Gibbons’ strength as a manager – at least, among his supporters including general manager Alex Anthopoulos – is his ability to handle a bullpen. But it’s also a fact that in the post-season, bullpen usage is more than ever under the microscope, because so much organizational energy is focused on breaking down every miniscule detail of every matchup. It’s one thing to say "all hands on deck …" but isn’t there something to be said for going with the relievers that brought your team to the playoffs in the first place?

I asked Lowe what went through his mind and the minds of the other relievers when they saw Price and even Stroman in the bullpen for Game 4.

"Honestly, there are some guys it might get to," he said. "I mean, I’ve been in a few bullpens where it might have.

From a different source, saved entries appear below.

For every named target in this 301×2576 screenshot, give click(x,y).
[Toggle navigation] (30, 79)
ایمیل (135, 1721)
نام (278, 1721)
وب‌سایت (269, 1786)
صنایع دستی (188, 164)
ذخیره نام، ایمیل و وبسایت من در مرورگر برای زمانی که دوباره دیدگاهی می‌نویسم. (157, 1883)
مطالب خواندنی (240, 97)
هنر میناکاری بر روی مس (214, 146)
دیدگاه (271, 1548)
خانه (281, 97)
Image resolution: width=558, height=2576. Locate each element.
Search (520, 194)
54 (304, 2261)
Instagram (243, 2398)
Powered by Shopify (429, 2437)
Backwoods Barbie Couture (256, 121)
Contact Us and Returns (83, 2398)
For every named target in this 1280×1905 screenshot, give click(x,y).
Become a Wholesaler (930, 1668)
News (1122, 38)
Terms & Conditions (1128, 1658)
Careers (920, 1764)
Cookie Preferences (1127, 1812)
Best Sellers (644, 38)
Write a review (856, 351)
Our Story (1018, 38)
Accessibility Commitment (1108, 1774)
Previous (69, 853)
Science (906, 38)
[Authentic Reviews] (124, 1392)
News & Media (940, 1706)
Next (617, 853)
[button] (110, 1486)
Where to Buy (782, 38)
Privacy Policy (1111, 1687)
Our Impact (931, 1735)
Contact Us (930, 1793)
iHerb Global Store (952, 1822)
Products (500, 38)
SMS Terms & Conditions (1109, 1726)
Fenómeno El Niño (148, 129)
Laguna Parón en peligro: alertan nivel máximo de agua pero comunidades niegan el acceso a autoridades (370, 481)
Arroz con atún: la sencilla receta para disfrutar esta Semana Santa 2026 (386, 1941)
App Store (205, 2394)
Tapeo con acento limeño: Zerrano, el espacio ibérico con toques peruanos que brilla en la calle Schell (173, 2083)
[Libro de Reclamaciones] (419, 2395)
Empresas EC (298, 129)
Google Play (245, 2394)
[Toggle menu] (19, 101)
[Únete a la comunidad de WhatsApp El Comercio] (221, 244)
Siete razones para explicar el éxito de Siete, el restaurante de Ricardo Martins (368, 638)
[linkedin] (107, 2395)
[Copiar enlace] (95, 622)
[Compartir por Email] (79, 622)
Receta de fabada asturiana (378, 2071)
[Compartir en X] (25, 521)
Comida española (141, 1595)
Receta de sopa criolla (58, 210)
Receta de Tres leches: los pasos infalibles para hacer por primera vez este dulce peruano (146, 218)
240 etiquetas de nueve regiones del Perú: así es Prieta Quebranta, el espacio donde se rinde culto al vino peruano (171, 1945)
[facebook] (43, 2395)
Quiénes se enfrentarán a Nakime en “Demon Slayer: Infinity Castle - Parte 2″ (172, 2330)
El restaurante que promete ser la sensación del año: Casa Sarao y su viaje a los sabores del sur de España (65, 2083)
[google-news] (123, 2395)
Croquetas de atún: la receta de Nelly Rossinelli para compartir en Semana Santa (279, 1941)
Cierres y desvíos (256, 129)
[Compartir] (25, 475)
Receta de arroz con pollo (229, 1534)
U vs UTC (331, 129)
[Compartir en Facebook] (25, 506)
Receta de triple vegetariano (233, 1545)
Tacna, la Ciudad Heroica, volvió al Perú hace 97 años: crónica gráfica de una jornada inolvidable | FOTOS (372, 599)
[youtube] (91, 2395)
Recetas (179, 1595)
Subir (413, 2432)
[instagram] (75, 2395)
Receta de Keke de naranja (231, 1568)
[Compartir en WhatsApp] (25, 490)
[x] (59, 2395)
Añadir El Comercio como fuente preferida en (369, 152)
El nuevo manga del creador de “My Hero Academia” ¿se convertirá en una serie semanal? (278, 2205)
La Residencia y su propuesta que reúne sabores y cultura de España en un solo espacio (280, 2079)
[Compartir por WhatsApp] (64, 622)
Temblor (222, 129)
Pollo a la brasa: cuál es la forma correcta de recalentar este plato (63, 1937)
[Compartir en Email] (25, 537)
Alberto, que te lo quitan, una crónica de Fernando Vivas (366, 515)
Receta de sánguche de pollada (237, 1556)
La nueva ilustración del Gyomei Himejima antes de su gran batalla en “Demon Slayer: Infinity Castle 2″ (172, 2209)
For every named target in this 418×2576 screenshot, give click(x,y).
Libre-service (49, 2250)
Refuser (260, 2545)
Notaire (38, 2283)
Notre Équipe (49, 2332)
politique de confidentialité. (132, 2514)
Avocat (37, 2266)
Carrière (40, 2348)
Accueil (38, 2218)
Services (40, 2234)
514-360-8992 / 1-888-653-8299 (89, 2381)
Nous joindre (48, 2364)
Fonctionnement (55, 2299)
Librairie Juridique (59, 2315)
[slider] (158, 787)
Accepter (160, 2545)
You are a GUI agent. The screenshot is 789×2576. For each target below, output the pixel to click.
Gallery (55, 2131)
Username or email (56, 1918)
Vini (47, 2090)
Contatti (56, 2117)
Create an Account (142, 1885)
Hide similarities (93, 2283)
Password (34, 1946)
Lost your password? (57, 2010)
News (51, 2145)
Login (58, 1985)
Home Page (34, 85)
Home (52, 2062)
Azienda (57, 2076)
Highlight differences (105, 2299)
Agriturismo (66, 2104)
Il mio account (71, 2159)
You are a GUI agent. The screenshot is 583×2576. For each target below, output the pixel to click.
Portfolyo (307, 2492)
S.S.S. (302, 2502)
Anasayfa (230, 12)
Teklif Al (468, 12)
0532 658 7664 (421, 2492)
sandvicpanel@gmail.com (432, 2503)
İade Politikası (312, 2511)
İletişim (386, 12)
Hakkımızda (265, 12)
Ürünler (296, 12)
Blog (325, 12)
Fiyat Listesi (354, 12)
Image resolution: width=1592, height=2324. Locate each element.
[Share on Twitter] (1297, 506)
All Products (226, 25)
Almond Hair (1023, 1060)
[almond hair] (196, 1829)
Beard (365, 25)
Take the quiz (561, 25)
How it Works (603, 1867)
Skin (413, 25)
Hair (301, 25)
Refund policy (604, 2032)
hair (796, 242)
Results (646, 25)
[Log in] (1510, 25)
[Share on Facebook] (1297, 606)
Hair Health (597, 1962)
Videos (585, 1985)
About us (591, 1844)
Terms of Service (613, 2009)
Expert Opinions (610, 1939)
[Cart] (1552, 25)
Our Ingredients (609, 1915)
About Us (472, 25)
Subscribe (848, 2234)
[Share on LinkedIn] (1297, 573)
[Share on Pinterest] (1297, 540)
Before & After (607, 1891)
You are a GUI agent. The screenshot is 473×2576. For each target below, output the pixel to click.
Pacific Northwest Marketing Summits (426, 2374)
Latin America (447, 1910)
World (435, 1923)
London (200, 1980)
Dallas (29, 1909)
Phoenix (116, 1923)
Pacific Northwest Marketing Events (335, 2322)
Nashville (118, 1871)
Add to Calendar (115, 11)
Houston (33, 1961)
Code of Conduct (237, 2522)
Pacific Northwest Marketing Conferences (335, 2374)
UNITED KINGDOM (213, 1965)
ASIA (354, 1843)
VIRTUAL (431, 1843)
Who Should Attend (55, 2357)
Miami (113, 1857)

But this one … I just think this entire bullpen has one mentality: we all want to win ball games."

Stroman said that although he was in the bullpen for Game 4, he knew Gibbons’ plan. "There was talks prior to the game that (they) wouldn’t like to use both of us," he said. "So once he (Price) went in, I kind of figured I would get the ball in Game 5."

And so he will. It is the right call; it was the only call, in truth, after what the Blue Jays saw from Price in Game 1.

"He defied all the odds, for sure," Gibbons said of Stroman. "I didn’t expect it … but thank God he’s here."